*** Text block
I think that sums up my decision. I'll keep it for now and see how much I use it over the next 3 months. If I don't use it, I'll sell it, but everyone's posts just made me realize how great it is to have a small telephoto lens, too. Thinking about it more, I often take it with me when I _might _need telephoto lengths, even if I'm just planning too shoot with my wider lenses (e.g. architectural work).

I'd like to thank everyone for their replies!


----------



## RGF (Apr 15, 2013)

I have the Big Daddy (70-200F2.8 L II) and got the F4 IS L because I wanted something lighter.

Found that I needed extra reach so I opted forthe 70-300L. Now I have 3 lenses with similar range.

I propose to keep the 70-200F2.8 (very sharp, F2.8) and the 70-300 (lighter and greater range).

If so, I'll sell the 70-200 F4 IS. Thoughts?


----------



## Random Orbits (Apr 15, 2013)

RGF said:


> I have the Big Daddy (70-200F2.8 L II) and got the F4 IS L because I wanted something lighter.
> 
> Found that I needed extra reach so I opted forthe 70-300L. Now I have 3 lenses with similar range.
> 
> ...



70-200 II + 70-300L is what I ended up with, and that combination has worked out well for me. For sports and portraiture, 70-200 II. For travel and zoos, 70-300L. The biggest advantage of the 70-300L for me is its compact size. Standing it up, I can use one lens slot in the bag as opposed to the equivalent of two slots for the 70-200L II. You'd lose fractional stops to the 70-200 f/4 IS, but if light is that much of a concern, the 70-200 II is a better choice anyway.


----------



## Dylan777 (Apr 15, 2013)

You can step down from f2.8 to smaller f-stops. To me, I think you should sell it and use that money for other gear


----------



## scottkinfw (Apr 15, 2013)
******
● Given problem:
Transcribe word for word the passage of the telephoto lens thread that opens with the words containing "I'd like to" and closes with "and greater range).".
*** Information supplied
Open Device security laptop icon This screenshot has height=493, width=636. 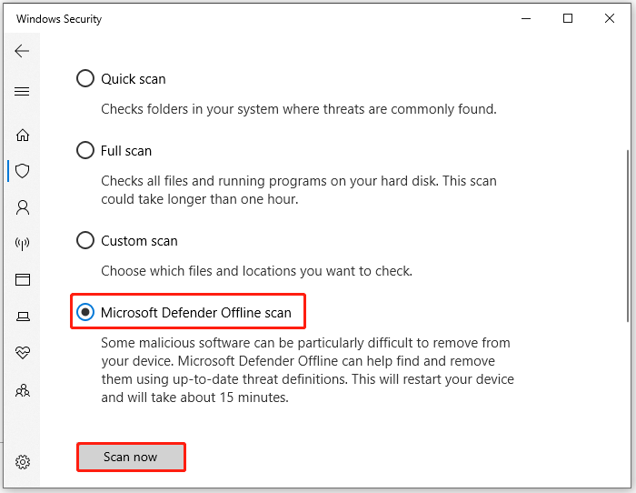pos(23,317)
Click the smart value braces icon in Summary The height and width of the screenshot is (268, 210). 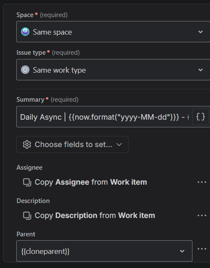click(201, 117)
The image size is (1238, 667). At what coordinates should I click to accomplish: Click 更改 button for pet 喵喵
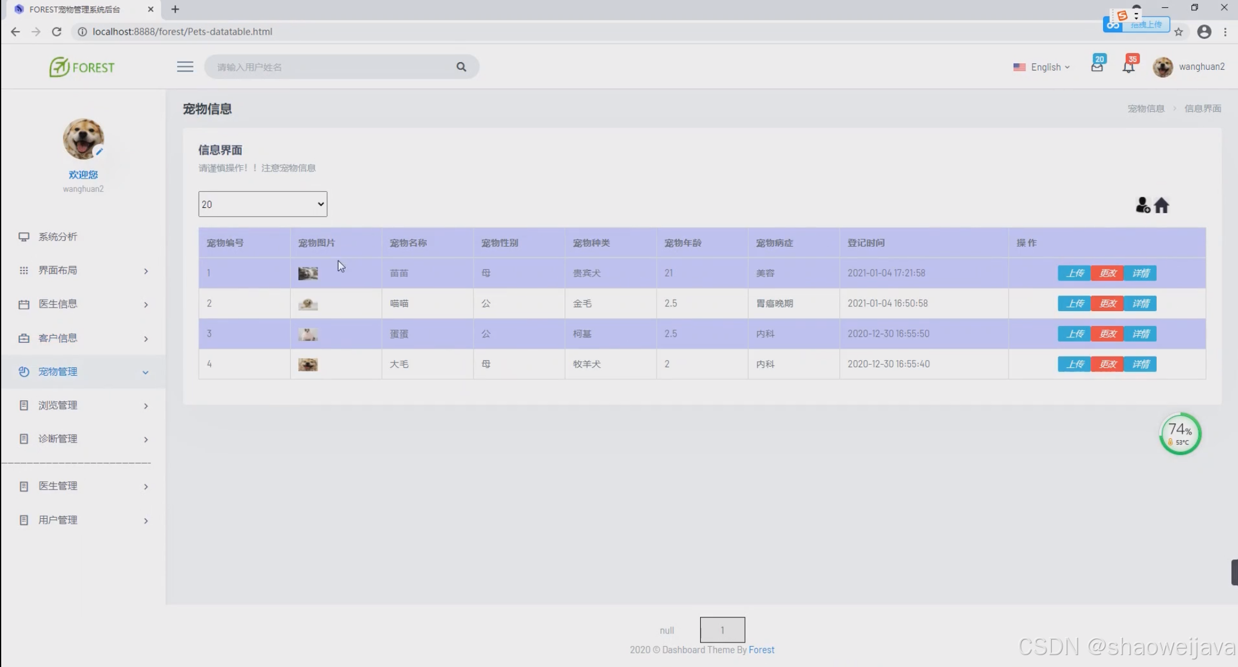click(1107, 303)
******
● Final answer:
I'd like to thank everyone for their replies!


----------



## RGF (Apr 15, 2013)

I have the Big Daddy (70-200F2.8 L II) and got the F4 IS L because I wanted something lighter.

Found that I needed extra reach so I opted forthe 70-300L. Now I have 3 lenses with similar range.

I propose to keep the 70-200F2.8 (very sharp, F2.8) and the 70-300 (lighter and greater range).